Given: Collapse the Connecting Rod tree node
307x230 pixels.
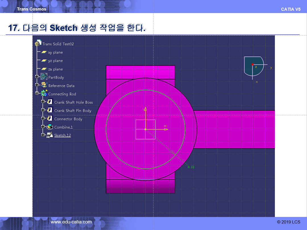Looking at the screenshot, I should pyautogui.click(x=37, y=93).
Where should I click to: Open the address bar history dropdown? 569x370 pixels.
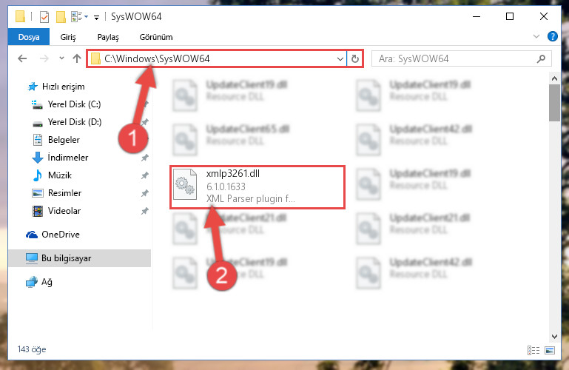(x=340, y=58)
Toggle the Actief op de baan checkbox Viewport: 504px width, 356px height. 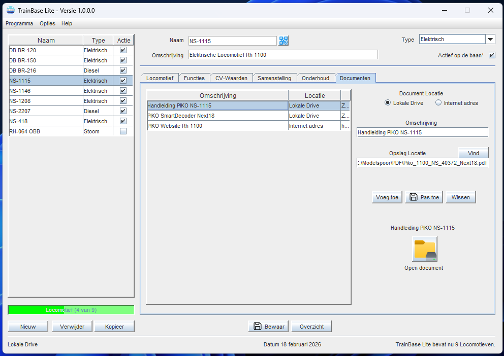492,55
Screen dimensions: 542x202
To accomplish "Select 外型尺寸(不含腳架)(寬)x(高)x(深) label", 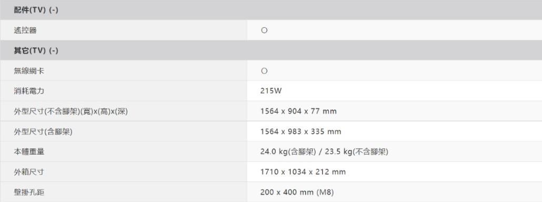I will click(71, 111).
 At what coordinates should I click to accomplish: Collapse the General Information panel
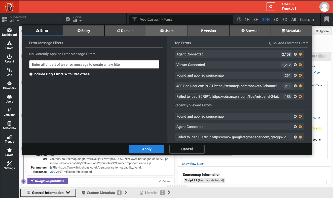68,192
...
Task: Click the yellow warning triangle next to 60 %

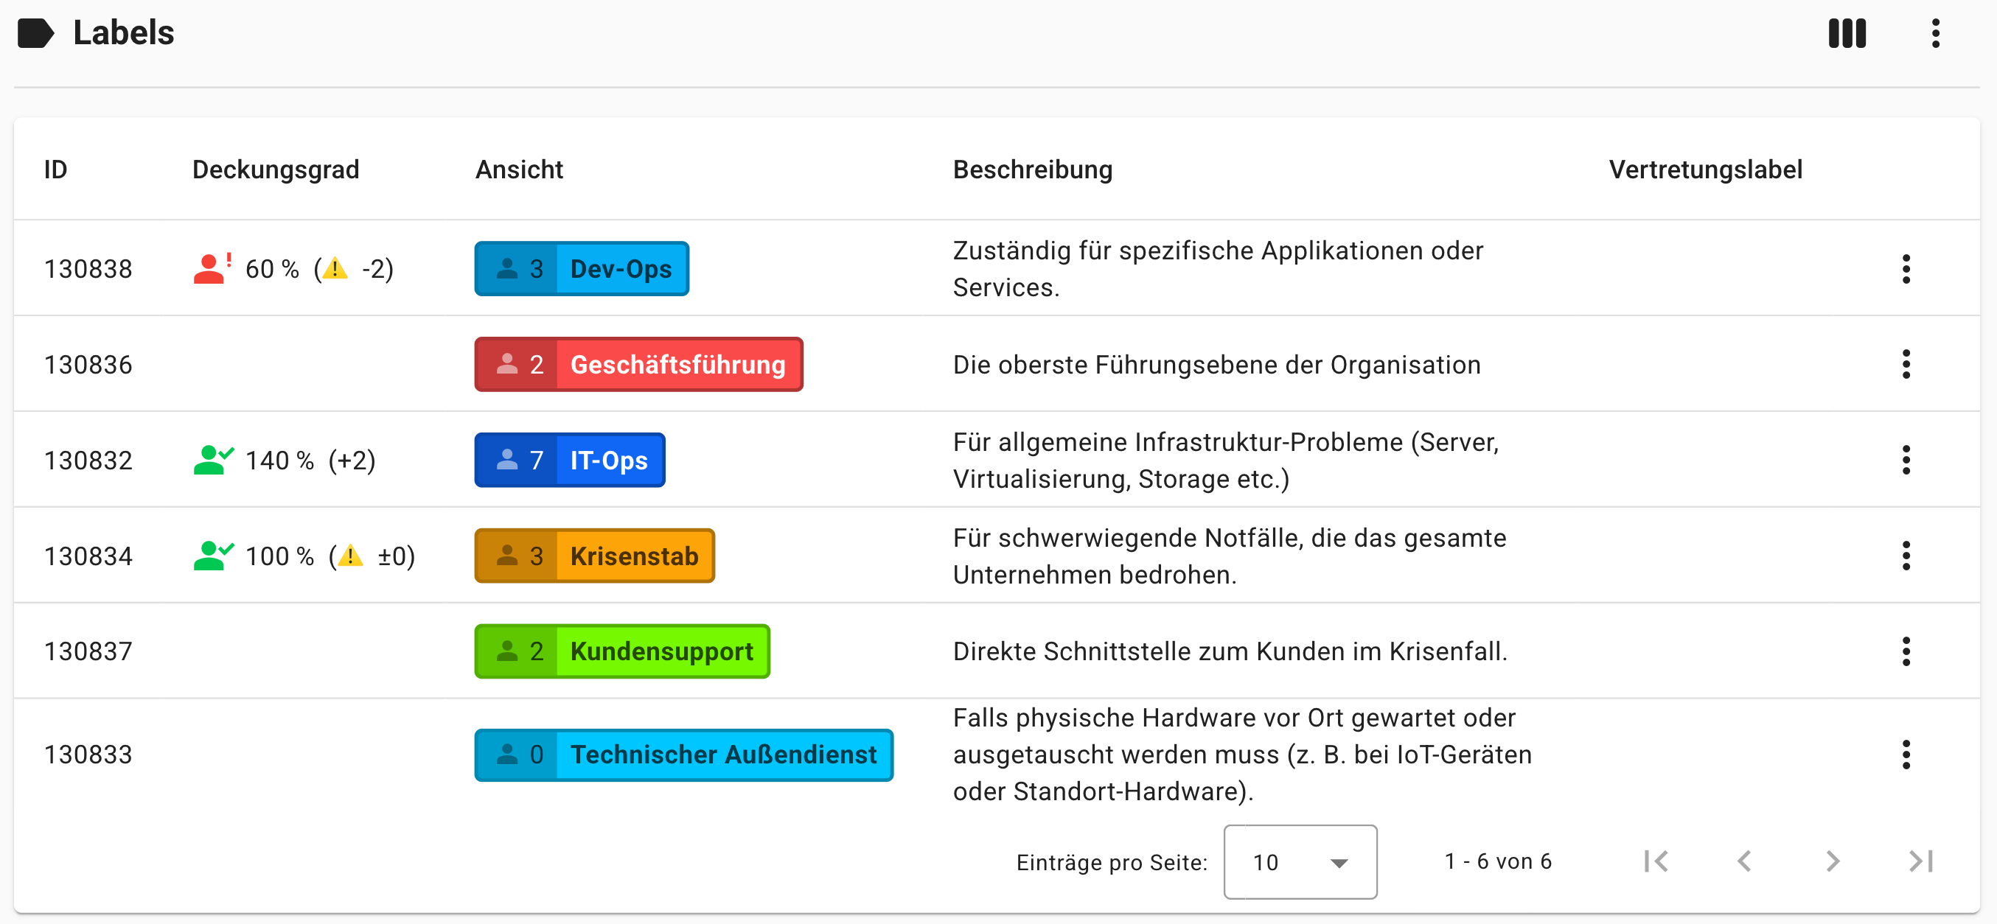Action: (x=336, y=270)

Objective:
Copy out, word for word, the lines from the line with "Task: Click the" to the line with "Action: (x=336, y=270)", both included. Do not include any pictures in your answer.

Task answer:
Task: Click the yellow warning triangle next to 60 %

Action: (x=336, y=270)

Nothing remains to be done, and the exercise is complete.